Title: The Republic for Which It Stands: The United States During Reconstruction and the Gilded Age. 1865-1896
Author: Richard White
Date Finished: August 6, 2018
Report Posted: September 4, 2018
Rating: ★★★★★
This book is a comprehensive view of Reconstruction to 1900s. Politics, power, culture, western expansion and industrialization. It would be impossible to address everything this book covers so I’ll stick with a couple of the central themes.
The ideal of “home” is a theme that ties much of the book together. At end of Civil War the prototypical “home” was a self-sufficient farmer or small tradesman in a town like Springfield, Illinois. By the end of the century “home” had transitioned to an apartment in a big city like Chicago with the wage-starved tenants barely able to get by.

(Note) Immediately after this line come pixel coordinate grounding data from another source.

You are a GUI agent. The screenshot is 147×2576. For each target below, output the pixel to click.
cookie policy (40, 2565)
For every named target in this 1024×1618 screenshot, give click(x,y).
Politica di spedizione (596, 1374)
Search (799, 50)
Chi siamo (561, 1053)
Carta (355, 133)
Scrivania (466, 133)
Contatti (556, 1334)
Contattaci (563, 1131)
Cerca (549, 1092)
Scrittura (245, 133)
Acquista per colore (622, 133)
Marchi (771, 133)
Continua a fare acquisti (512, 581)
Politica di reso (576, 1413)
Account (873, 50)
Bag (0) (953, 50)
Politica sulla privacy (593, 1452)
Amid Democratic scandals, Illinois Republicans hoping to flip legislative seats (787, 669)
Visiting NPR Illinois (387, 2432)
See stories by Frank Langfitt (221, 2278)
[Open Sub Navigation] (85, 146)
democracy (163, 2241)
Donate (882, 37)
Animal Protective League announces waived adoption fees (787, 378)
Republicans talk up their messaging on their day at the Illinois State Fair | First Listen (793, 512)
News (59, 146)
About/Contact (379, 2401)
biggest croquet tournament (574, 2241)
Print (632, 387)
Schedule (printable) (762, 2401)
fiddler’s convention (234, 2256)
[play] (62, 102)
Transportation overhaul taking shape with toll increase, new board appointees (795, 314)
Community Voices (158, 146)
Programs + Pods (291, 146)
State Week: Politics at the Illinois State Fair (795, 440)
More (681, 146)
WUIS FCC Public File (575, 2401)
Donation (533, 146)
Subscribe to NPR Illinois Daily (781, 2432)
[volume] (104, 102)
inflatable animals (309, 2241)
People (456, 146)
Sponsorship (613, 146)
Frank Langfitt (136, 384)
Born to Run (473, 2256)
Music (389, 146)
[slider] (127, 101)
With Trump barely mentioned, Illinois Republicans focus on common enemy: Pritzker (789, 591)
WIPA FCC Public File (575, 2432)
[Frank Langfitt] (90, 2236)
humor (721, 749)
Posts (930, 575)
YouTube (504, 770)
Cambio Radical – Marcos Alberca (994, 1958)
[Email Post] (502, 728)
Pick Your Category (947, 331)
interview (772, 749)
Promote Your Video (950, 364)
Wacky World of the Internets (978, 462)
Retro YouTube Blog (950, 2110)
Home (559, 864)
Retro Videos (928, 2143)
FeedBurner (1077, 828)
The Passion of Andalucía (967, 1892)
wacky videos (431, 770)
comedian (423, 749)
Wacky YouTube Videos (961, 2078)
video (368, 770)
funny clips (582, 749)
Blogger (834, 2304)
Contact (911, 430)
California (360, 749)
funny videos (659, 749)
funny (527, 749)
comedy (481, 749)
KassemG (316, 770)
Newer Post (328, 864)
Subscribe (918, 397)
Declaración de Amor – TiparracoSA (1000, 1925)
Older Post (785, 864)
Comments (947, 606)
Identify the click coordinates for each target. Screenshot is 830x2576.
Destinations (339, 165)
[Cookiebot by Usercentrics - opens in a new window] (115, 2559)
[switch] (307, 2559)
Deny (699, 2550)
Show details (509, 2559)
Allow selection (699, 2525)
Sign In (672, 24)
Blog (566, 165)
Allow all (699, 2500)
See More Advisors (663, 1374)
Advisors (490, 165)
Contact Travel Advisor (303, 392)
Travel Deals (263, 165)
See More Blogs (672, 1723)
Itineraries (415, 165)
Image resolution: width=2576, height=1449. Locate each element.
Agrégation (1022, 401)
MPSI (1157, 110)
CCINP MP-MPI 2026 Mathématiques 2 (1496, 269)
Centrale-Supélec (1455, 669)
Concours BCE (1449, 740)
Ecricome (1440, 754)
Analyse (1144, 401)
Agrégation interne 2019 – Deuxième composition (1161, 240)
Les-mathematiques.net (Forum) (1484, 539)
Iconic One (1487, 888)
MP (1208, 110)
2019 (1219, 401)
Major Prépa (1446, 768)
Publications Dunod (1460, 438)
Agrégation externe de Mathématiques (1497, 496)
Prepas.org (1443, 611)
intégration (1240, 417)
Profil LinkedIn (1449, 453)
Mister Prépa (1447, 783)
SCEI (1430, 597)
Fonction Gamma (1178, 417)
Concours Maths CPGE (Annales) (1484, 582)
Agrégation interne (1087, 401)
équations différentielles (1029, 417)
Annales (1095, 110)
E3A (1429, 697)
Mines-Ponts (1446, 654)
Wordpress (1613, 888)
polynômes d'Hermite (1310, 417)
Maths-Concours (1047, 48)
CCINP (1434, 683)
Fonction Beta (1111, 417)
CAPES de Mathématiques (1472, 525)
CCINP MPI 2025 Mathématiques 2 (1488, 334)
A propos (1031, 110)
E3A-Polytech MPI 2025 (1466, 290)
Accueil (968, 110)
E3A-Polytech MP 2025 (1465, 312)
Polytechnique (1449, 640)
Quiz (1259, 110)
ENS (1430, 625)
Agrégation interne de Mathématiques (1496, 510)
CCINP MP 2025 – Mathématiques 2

The idea of home was part of the drive to eradicate the Native Americans. They were depicted in popular culture as the enemy of families in the west. Native Americans had to be murdered to keep homes of the white settlers “safe”.
Likewise, the newly freed blacks were seen as a threat to the idyllic white home of the South. Laws and culture were built up to protect the white people’s homes by squashing Blacks. The chapters on the systematic denigration of Blacks is more than depressing, it is sickening. Andrew Johnson – Lincoln’s Vice President who became president following the 16th president’s assassination – was racist from start to finish. In addition the North lost its appetite for pursuing equal opportunity following the Civil War. As a result the Ku Klux Klan worked hand-in-glove with Southern politicians to effectively deprive Blacks – through intimidation and murder – the right to vote or work as anything other than sharecroppers. Since they were now workers instead of property (slaves) the Whites physically mistreated the freed people even worse than they had prior to their emancipation.
Throughout the book we read how corrupt the upper levels of society and politicians were. The author details the building of the railroads which settled the American West. The railroads were given tens of thousands of miles of territory. Financing was done through back office deals and outright bribery of Congressmen and Senators. They were so badly managed it’s a minor miracle they were built at all. Nevertheless, Jay Gould and the other heads of the railroads reaped enormous profits.
My biggest take away was how Congress and the judiciary turned milestone laws on their heads. Although industrialization had changed the way society worked, “the court acted as if industrialism had changed nothing essential and the economy still consisted of open competition between small independent producers.” [p871] For example,
“… judges appropriated the democratic language of Jacksonianism, which had sought to protect the many from the few, and turned it into a legal vocabulary that protected the few from the many. Turning people into commodities was impermissible, but turning people’s labor into a commodity – a piece of property to be bought and sold – was the source of progress. Freedom became the protection of property.” [p 812]
Likewise, the Supreme Court turned the 14th amendment on its head. The end result was that
“By rendering freedom as the ability to dispose of ‘property’- either labor or capital – liberal judes cast restraints on property as potential attacks on freedom. … [A]nything that restricted contract freedom – whether licensing laws, certain kinds of public health regulations, strikes, boycotts, or the closed shope – became the legal equivalents of slavery. Such restrictions violated either the rights of workers to pursue a calling or the freedom of citizens to use property as they saw fit. Old protections against seizure of property without due process morphed into the ‘right’ of capital to a fair expected return on investment.”[p 814]
[Note: the term “liberal” judges should not be seen using our current terminology; it is a term to identify a group in the late 19th century.]
Corporations held all the cards. Strikes were illegal and workers had no rights to negotiate salaries or work environments. The law written to maintain competition and put controls on corporations was subverted.
“The Sherman Antitrust Act became virtually a dead letter against corporations for much of the 1890s, but unions, which were not the original concern of the legislation, became its targets. The courts could empty laws of content and fill them with new meaning. Of thirteen decisions invoking antitrust law between 1890 and 1897, twelve involved labor unions.” [p 819]
This book details the dismal lives of the majority of citizens and demonstrates what happens when money and power go untethered. As I’ve said before – what is good for business is not necessarily good for the citizenry.
In between we read about people and events that have come down through history. John Henry Brown has been memorialized as dying while racing a machine building a railroad. In truth he was most likely a prisoner rented out to the railroad and worked to death. The book also chronicles John Wesley Powell’s exploration of the United States arid reaches west of the 100th meridian. We are also treated to stories about Annie Oakley, Buffalo Bill, General Custer and more.
I see parallels between that age and our current one. The power the one percenters have over our society today is similar to that of the Gilded Age. The early 1900s ushered in the Progressive Era where many of these injustices were addressed and corrected. I don’t think it is a foregone conclusion that the same will happen today.
The Oxford History of the United States is a fantastic series which gives a comprehensive view of America’s growth. This is a worthy entry in the series.